## [Problem requirements]
Your copy of the entries must be exact, and it must not include the pictures.

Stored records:
*** Block opens ***

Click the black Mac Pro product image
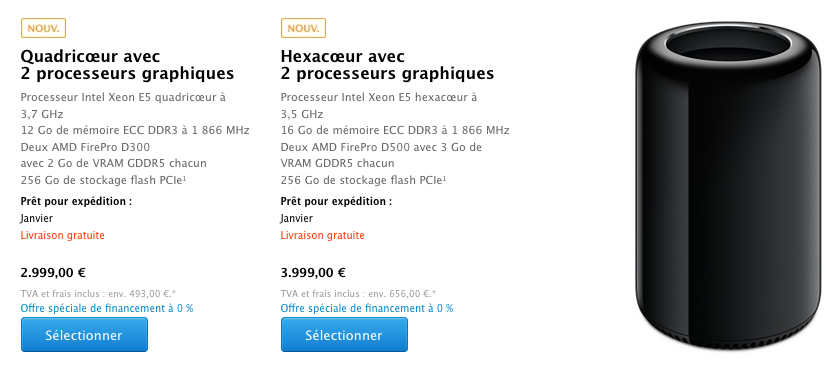This screenshot has height=372, width=837. tap(728, 188)
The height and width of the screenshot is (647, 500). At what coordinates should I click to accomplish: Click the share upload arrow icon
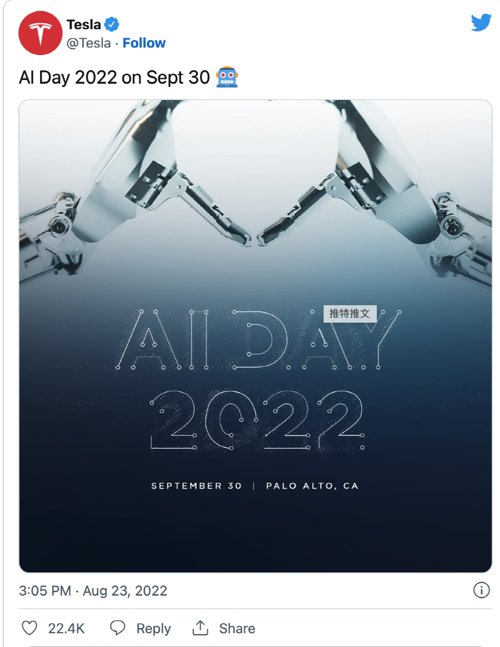(x=200, y=628)
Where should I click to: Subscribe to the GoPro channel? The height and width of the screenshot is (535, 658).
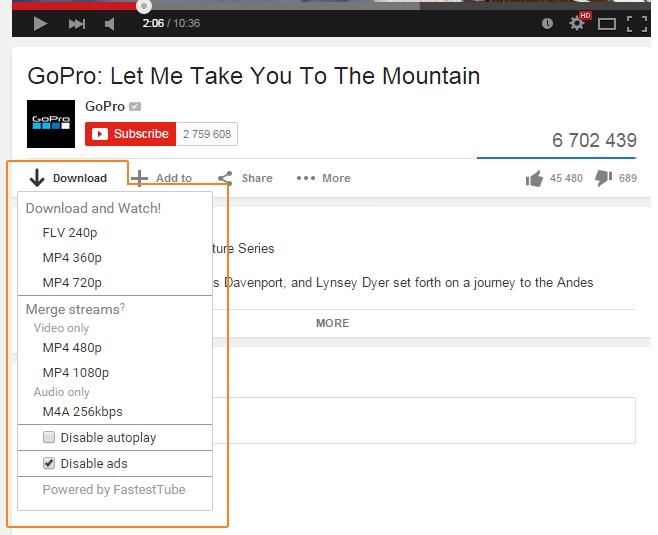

*** Block closes ***

## [Task answer]
Click the black Mac Pro product image
This screenshot has height=372, width=837. tap(728, 188)
The height and width of the screenshot is (647, 500). At what coordinates should I click to accomplish: Click the share upload arrow icon
(x=200, y=628)
Where should I click to: Subscribe to the GoPro channel? The height and width of the screenshot is (535, 658).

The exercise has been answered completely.